### TASK STATEMENT
Turn the part of the rows that begins with the line containing "Task: Open the right photo of blindfolded man" and runs through the end of the rows into a JSON list of strings, one string per line, skipping blank lines. Leave the pictures out of the answer.

----- RECORD EXTRACTS -----

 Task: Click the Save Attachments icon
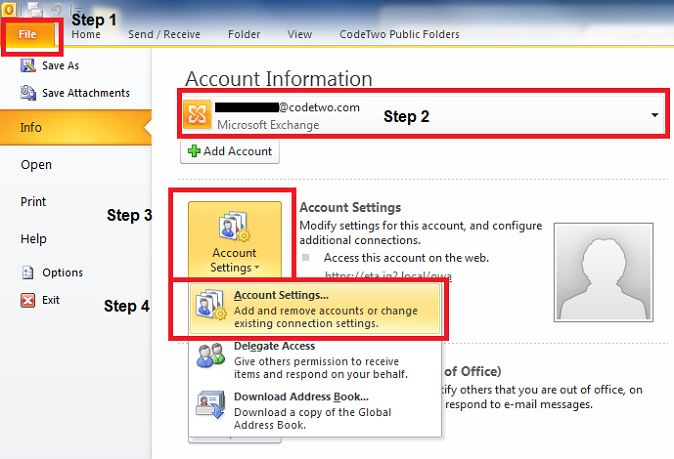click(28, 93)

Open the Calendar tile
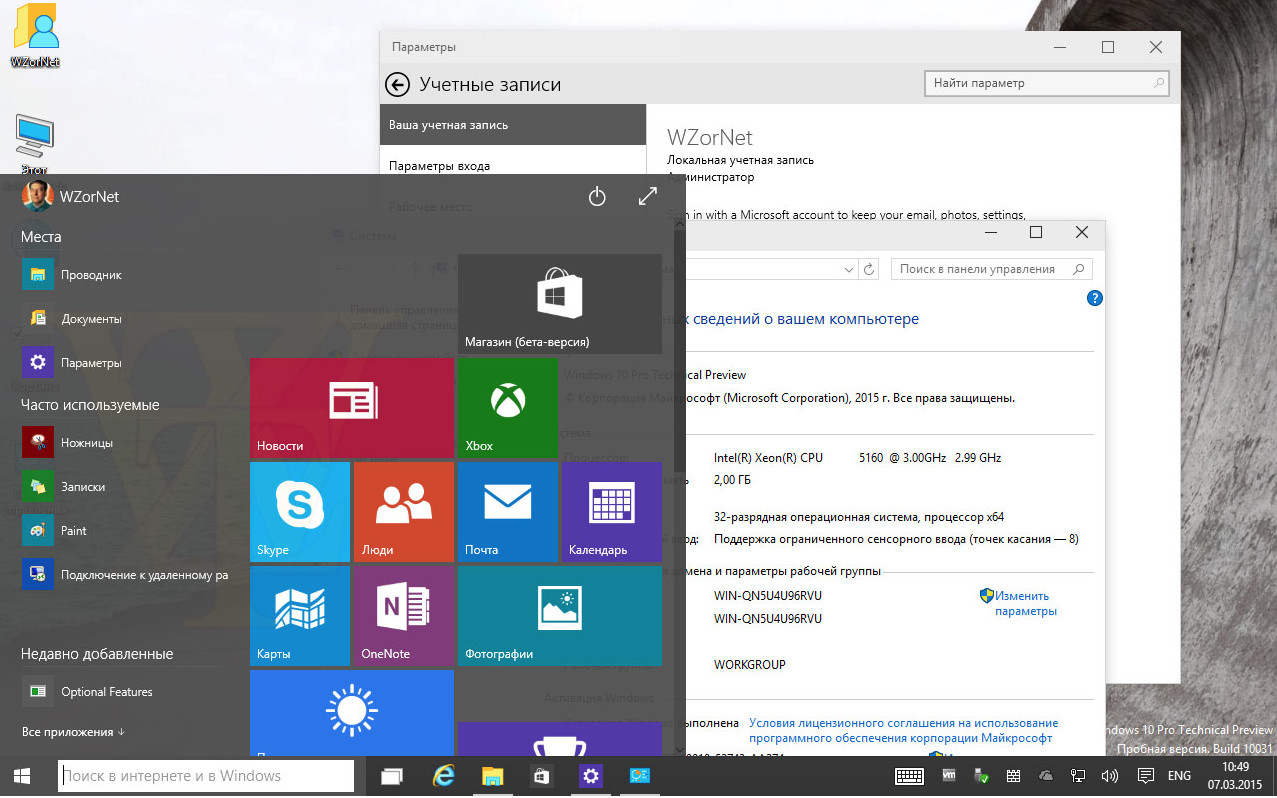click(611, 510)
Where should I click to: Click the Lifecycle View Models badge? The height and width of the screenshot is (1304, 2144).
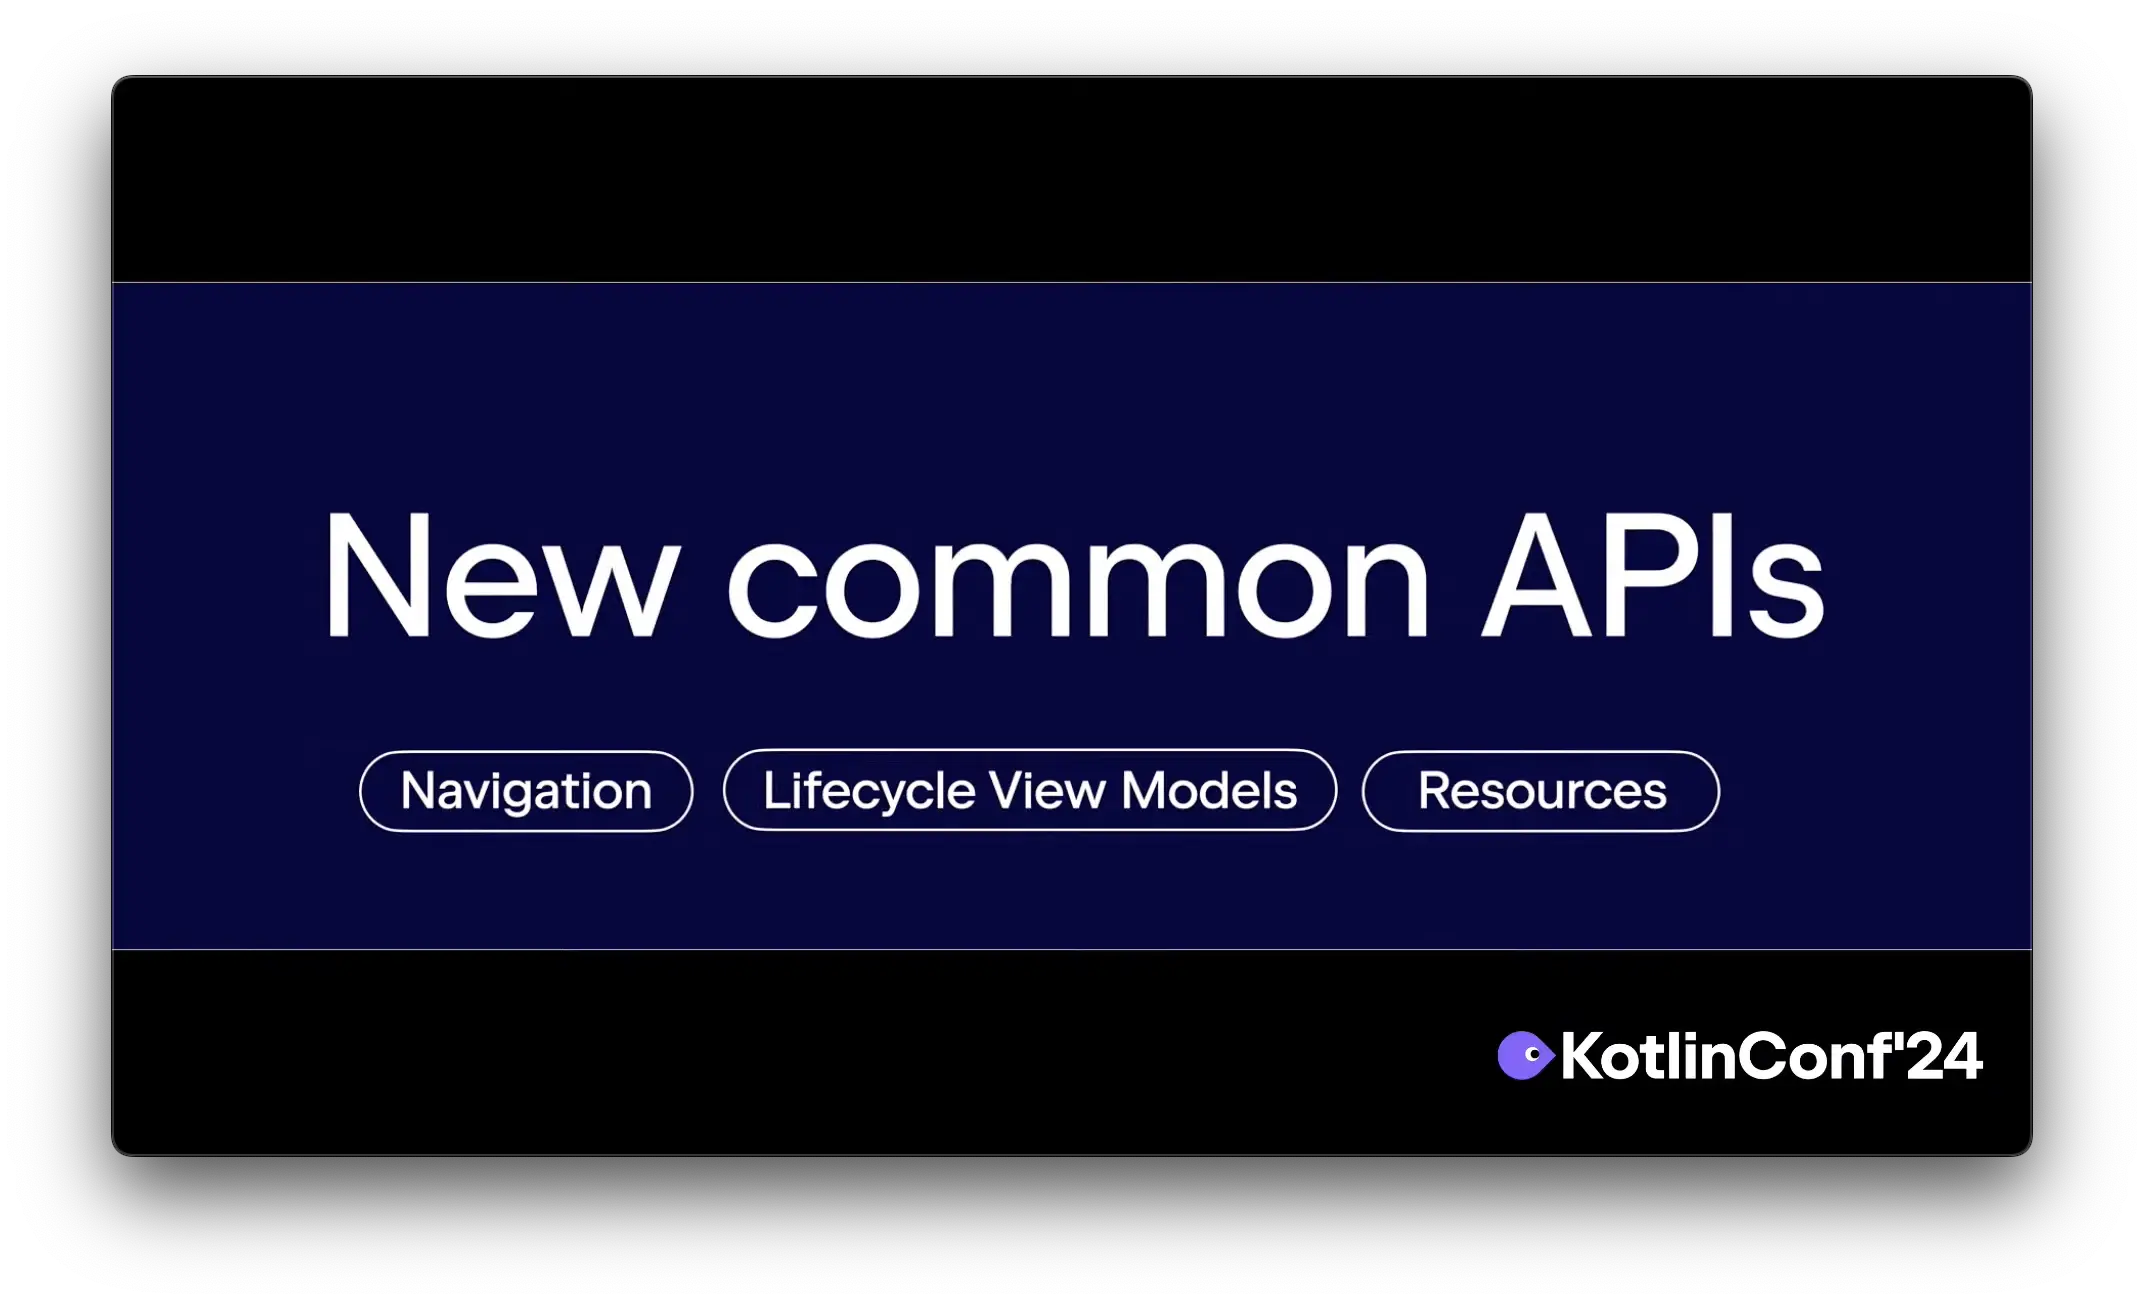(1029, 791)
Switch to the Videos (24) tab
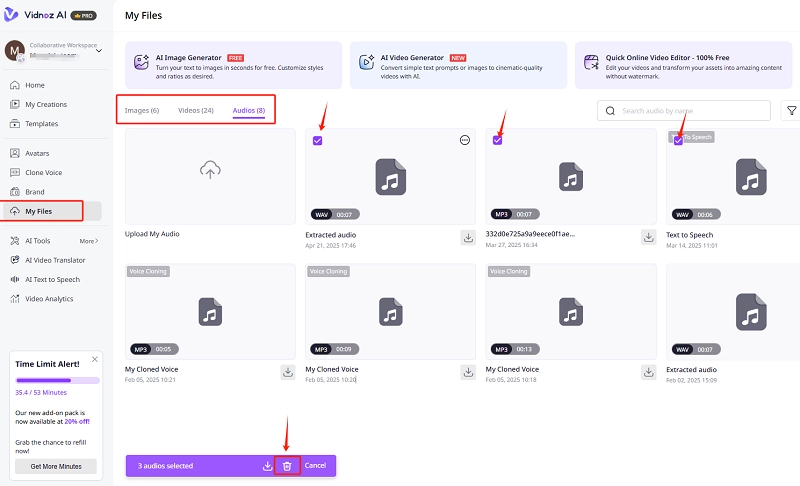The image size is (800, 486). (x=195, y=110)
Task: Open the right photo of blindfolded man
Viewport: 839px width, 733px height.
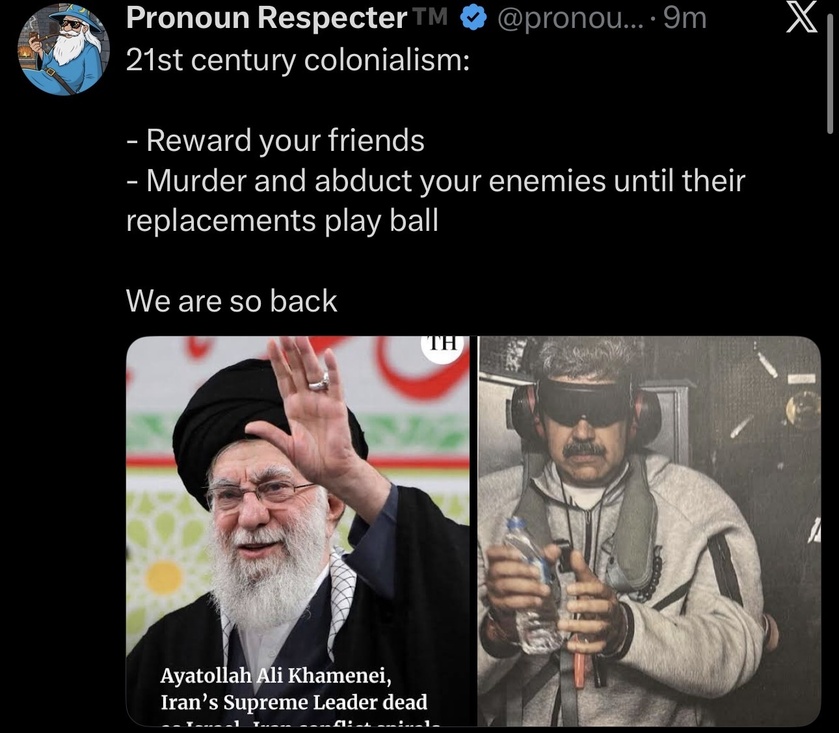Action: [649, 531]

-----

### SOLUTION TO THE PROBLEM
[
  "Task: Open the right photo of blindfolded man",
  "Viewport: 839px width, 733px height.",
  "Action: [649, 531]"
]